As most readers will know, peer-to-peer investments will be eligible for inclusion within the IFISA tax wrapper from 6th April 2016. But a number of questions persist about the operation of investing into peer-to-peer loans via such a method. These questions pertain to the issues of disclosure and advice.
The FCA is keen to ensure that prospective IFISA investors are well informed on the matter of “tax consequences”. Specifically, what are the tax consequences for investors if a peer-to-peer loan is not repaid? What tax consequences arise from an investor wishing to withdraw a P2P agreement from an IFISA? The regulator is also seeking clarity on the procedure for switching ISA managers.
Furthermore, the FCA has touched upon an issue which has cropped up a fair bit in industry chatter recently. Namely, what are the risks of peer-to-peer lenders with “interim permission” becoming ISA managers? The window for peer-to-peer platforms to apply to the FCA to become fully authorised closed at the end of October (for all but a few exceptions). The FCA has since indicated that it will take between 6 and 12 months to consider an application. The advent of the IFISA is just 5 short months away. We might well therefore see platforms that are operating under interim permissions whilst taking ISA money. Should those platforms then subsequently be denied full authorisation, they would be forced to either close down, or to rejig their offering and reapply. They should have a living will in place, in order to ensure the smooth administration of all outstanding loans, but it’s a clear risk nonetheless. The FCA has suggested that, for platforms operating under interim permissions, “further information should be disclosed to prospective investors outlining the risks”.

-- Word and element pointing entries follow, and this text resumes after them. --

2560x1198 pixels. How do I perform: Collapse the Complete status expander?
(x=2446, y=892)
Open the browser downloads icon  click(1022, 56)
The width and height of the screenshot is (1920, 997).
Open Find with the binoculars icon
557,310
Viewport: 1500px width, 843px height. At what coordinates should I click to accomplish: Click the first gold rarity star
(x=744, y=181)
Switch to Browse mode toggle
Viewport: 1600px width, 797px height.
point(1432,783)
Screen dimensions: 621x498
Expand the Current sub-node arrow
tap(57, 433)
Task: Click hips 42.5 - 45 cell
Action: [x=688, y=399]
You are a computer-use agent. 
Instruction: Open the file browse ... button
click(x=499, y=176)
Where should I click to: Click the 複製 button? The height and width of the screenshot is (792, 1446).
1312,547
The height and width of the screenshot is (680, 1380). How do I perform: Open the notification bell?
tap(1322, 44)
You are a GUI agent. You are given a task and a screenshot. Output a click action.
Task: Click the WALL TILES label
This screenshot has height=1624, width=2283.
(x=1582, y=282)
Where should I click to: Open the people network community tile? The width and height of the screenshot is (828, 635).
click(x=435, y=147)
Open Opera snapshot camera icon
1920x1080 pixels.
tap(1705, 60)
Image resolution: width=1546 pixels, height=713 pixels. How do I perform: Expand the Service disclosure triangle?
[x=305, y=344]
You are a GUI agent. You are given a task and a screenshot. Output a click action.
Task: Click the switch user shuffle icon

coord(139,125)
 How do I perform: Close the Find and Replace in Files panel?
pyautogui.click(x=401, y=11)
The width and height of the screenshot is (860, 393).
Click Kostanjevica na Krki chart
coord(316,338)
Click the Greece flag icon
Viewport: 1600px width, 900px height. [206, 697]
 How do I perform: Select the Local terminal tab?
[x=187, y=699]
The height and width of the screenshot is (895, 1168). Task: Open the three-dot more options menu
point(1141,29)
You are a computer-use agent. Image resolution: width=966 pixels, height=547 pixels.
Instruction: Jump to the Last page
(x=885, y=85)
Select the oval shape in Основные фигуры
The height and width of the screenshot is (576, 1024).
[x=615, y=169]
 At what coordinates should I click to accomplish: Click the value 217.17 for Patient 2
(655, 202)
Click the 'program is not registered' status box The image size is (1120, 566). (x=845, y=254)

The FCA is also looking to intervene in the way that IFISA advisory services function. From April 2016, giving advice on investing in P2P agreements will be a regulated activity. The FCA is now actively considering whether its suitability rules ought to apply to those that offer advice on investing via peer-to-peer platforms. If the regulator does indeed follow this course of action, advisers would be required to take “reasonable steps” to ensure that their personal recommendations are suitable for their clients. The peer-to-peer market has thus far struggled to attract the attention of IFAs. The need for “reasonable steps” will likely cause further wariness. And where indeed will advisers turn to evidence the “reasonable” nature of their due diligence efforts? The Liberum AltFi Returns Index (LARI) would be a good place to start, as it is perhaps the only accurate representation of historical performance in peer-to-peer lending available.
Finally, the FCA is also actively considering making the process of advising clients on peer-to-peer investments subject to the rules that forbid the payment and receipt of commission. In other words, advisers will be required to operate revenue models that rely upon client fees, rather than on provider commission, in order to ensure that they provide clients with a fair market view. These rules, if passed, will also be applied to portals, such as those managed by SIPP operators.
Those that are keen to respond to the FCA should do so by 31st December 2015. The FCA will then consult on any changes once legislation is made.